Task prompt |
Reproduce only this range: the line holding "This screenshot has width=1075, height=763." through the last line of the data below, both included, exactly, with no pictures.

Data records |
┄┄┄┄┄┄
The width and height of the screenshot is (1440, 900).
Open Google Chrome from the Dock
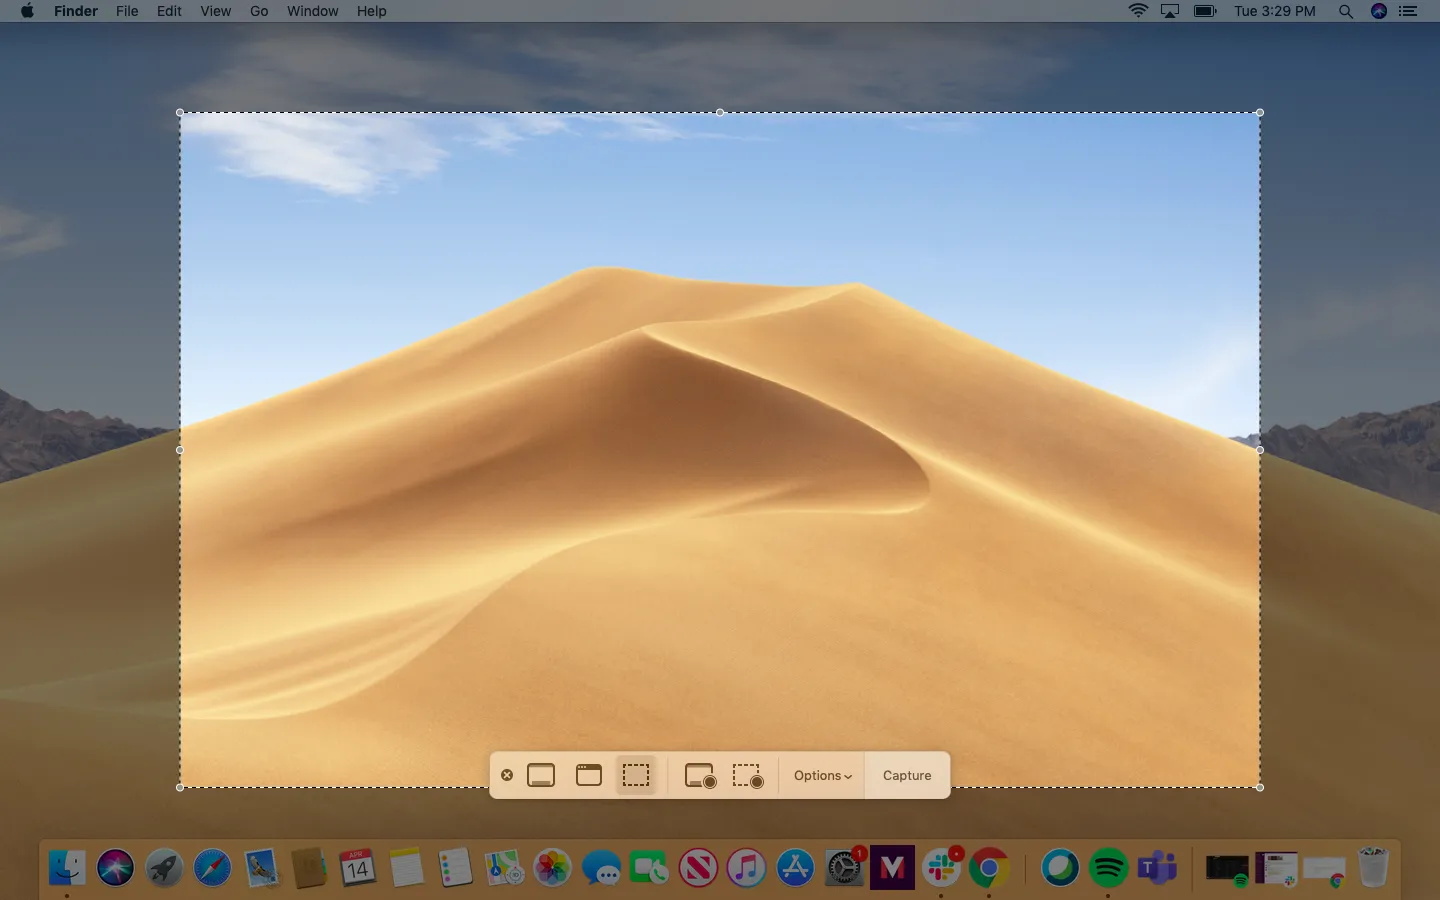[x=989, y=868]
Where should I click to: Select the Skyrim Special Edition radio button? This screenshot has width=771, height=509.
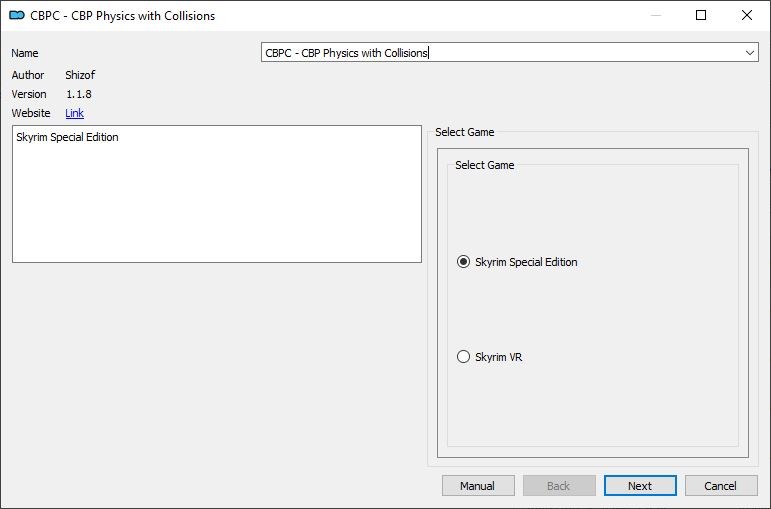[x=463, y=262]
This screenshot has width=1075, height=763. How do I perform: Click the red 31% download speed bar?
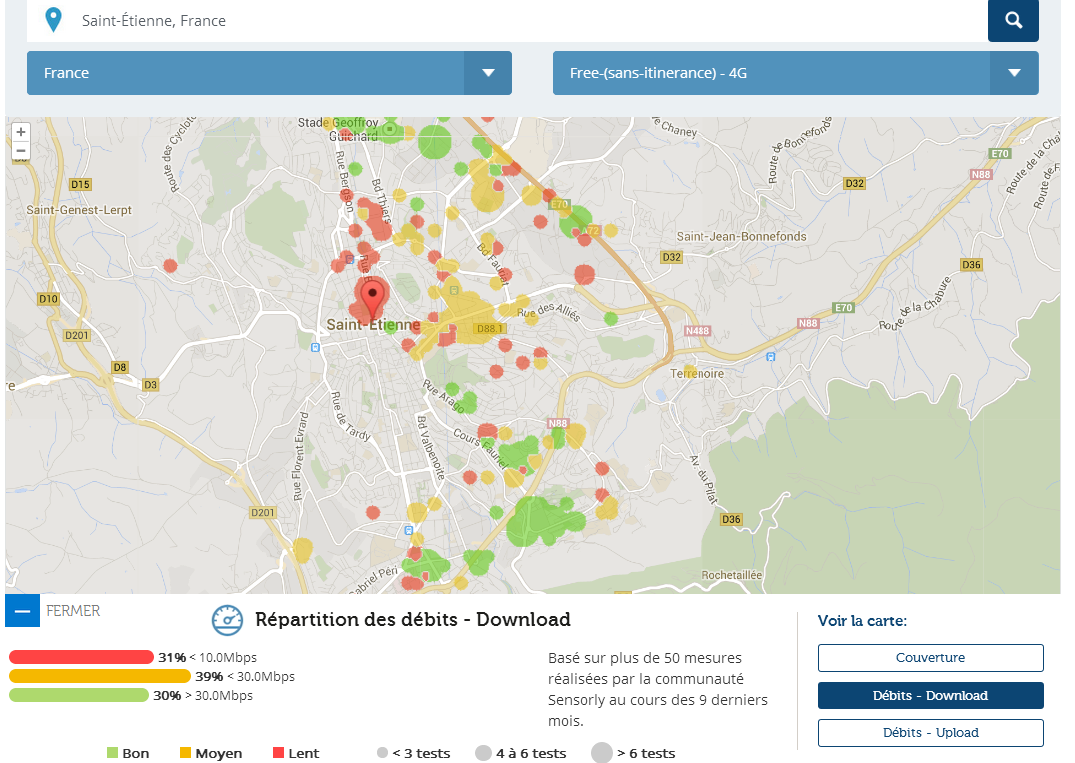click(82, 657)
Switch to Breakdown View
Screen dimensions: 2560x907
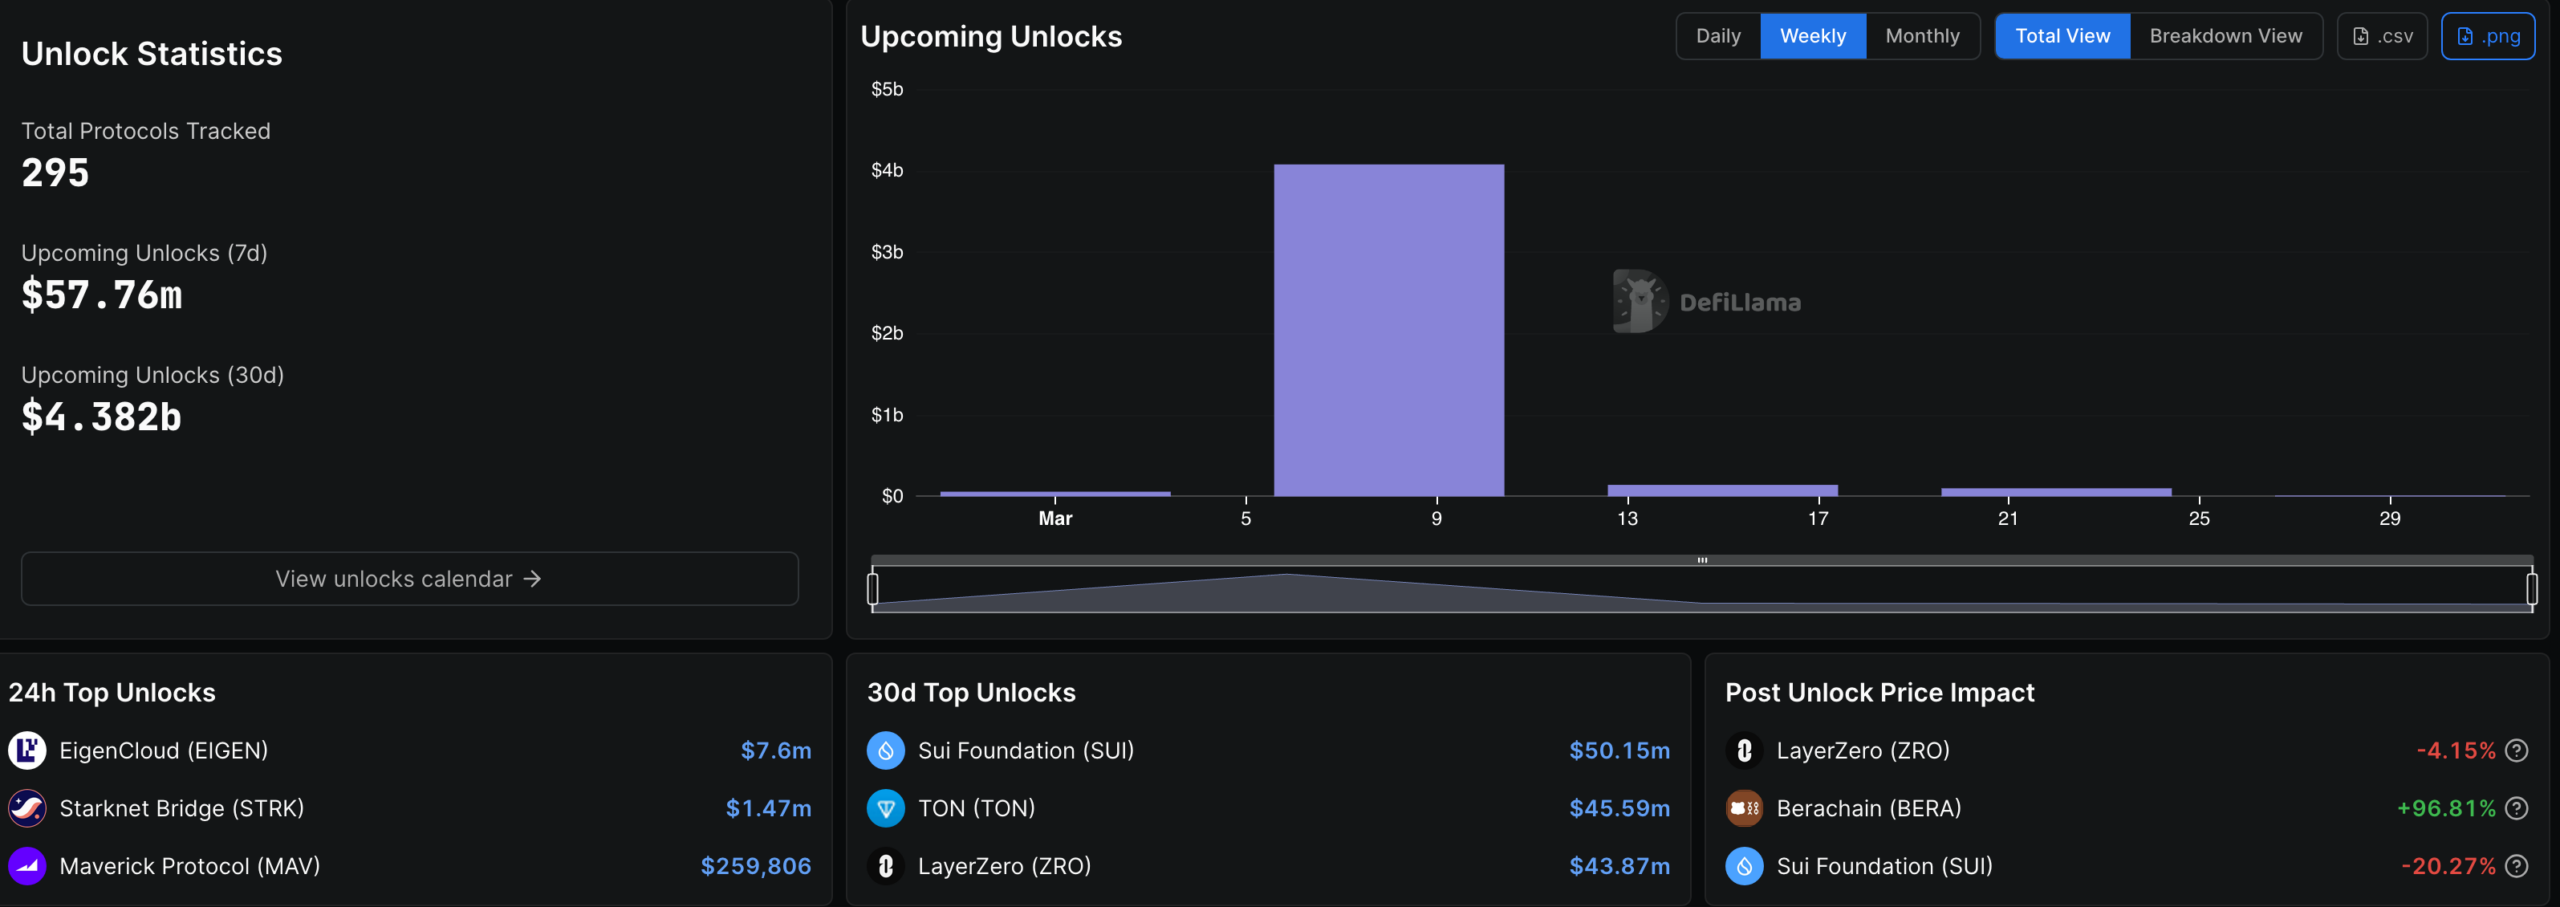click(2226, 36)
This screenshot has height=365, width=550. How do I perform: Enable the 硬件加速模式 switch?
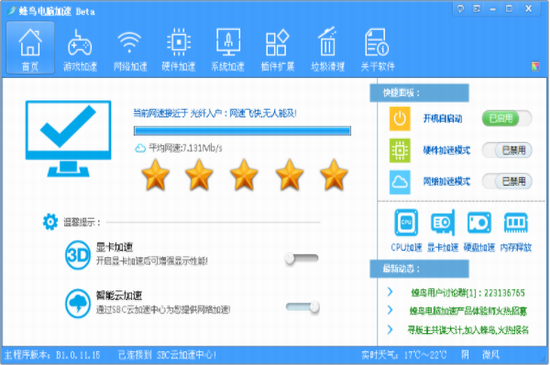coord(507,150)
┄┄┄┄┄┄
Response area |
This screenshot has width=1075, height=763. How do I perform: Click the red 31% download speed bar?
click(82, 657)
Switch to Breakdown View
Screen dimensions: 2560x907
click(2226, 36)
This screenshot has height=365, width=550. How do I perform: Enable the 硬件加速模式 switch?
coord(507,150)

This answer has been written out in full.